____ Data listing
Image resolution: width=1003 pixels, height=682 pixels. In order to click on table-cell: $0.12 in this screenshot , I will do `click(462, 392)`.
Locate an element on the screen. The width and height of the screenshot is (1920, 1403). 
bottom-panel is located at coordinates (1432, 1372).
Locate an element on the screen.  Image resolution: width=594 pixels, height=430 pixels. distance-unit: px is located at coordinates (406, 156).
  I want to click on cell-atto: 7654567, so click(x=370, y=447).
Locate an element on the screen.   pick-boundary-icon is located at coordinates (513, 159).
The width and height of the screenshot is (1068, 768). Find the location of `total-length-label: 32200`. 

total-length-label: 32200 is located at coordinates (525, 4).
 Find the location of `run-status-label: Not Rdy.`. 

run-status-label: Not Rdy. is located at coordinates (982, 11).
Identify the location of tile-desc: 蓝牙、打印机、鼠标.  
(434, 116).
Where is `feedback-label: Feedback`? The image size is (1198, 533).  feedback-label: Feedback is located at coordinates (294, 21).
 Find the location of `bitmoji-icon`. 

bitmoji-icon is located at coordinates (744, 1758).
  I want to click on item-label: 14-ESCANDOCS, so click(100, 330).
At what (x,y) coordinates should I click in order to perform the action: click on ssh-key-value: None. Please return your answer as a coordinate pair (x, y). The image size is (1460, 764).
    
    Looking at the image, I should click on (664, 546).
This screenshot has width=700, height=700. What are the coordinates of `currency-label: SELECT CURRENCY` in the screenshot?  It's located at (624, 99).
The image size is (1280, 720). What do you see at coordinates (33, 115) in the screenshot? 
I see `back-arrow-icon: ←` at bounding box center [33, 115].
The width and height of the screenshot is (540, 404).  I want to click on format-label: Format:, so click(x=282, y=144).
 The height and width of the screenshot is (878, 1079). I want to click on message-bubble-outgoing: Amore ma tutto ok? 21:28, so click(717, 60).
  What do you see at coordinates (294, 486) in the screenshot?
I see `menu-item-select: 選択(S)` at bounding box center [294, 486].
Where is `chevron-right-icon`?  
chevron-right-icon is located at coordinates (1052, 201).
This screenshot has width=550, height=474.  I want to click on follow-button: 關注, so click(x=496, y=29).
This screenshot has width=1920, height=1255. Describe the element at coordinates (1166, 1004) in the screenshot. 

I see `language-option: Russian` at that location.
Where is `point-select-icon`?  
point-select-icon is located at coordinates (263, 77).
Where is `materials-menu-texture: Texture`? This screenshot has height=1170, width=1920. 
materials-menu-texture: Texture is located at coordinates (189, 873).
________
_Task_:
Repeat every line of the items above, from the one containing "coordinates (406, 156)." down to the one containing "I want to click on item-label: 14-ESCANDOCS, so", with both of those lines included.

_Task result_:
Locate an element on the screen.  Image resolution: width=594 pixels, height=430 pixels. distance-unit: px is located at coordinates (406, 156).
  I want to click on cell-atto: 7654567, so click(x=370, y=447).
Locate an element on the screen.   pick-boundary-icon is located at coordinates (513, 159).
The width and height of the screenshot is (1068, 768). Find the location of `total-length-label: 32200`. 

total-length-label: 32200 is located at coordinates (525, 4).
 Find the location of `run-status-label: Not Rdy.`. 

run-status-label: Not Rdy. is located at coordinates (982, 11).
Identify the location of tile-desc: 蓝牙、打印机、鼠标.  
(434, 116).
Where is `feedback-label: Feedback`? The image size is (1198, 533).  feedback-label: Feedback is located at coordinates (294, 21).
 Find the location of `bitmoji-icon`. 

bitmoji-icon is located at coordinates (744, 1758).
  I want to click on item-label: 14-ESCANDOCS, so click(100, 330).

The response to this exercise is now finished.